#### What the exercise asks
Below are the records. State how many of their lines contain "click", with nothing else.

#### Records for processing
:::::

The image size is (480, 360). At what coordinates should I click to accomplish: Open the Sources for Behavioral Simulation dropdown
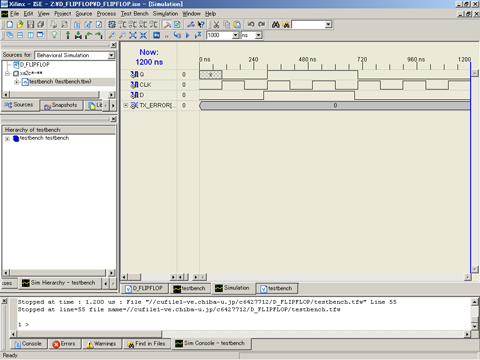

:::::

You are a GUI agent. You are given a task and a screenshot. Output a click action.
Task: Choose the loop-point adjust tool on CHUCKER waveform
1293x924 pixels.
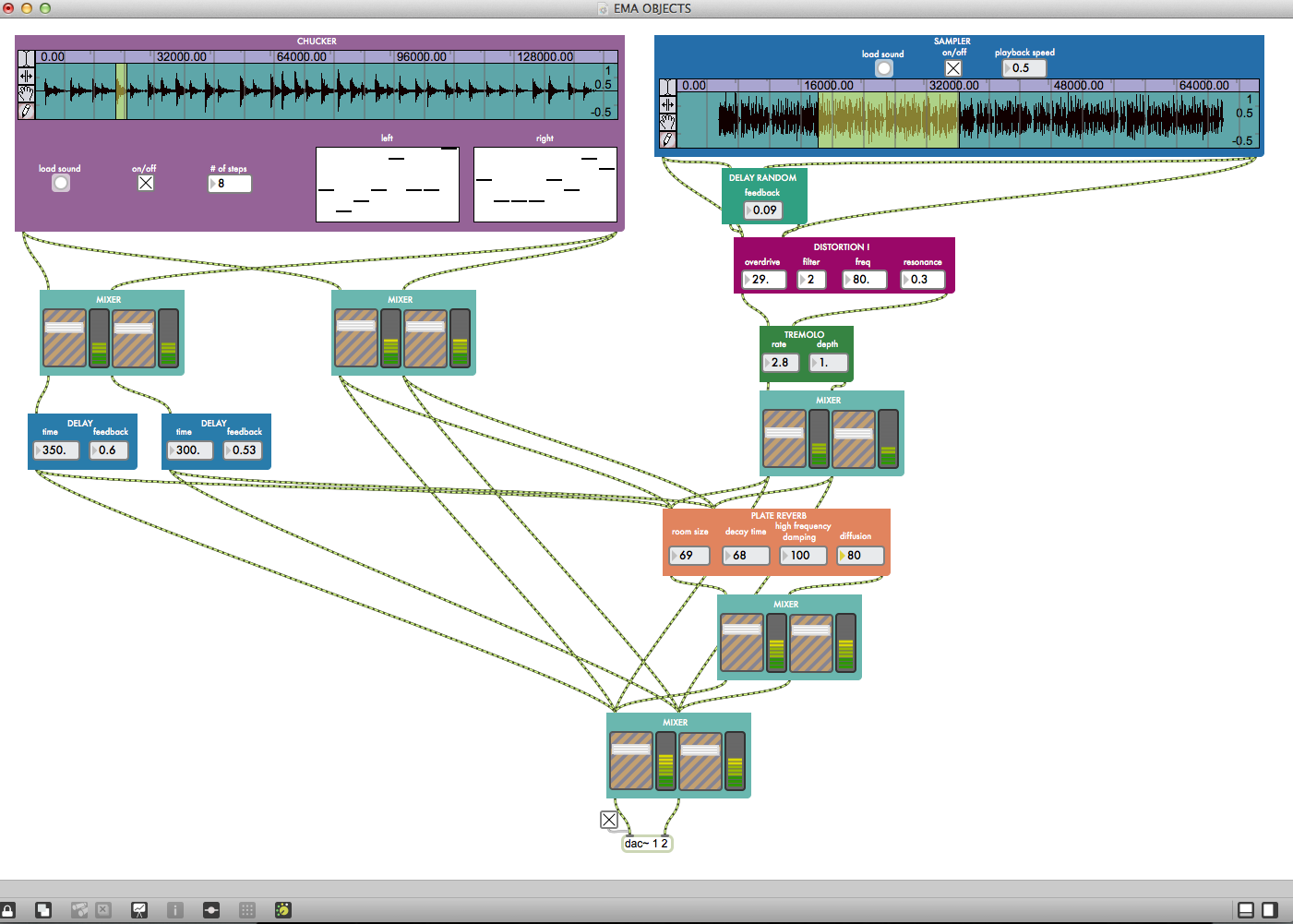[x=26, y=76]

:::::

#### Output for this task
2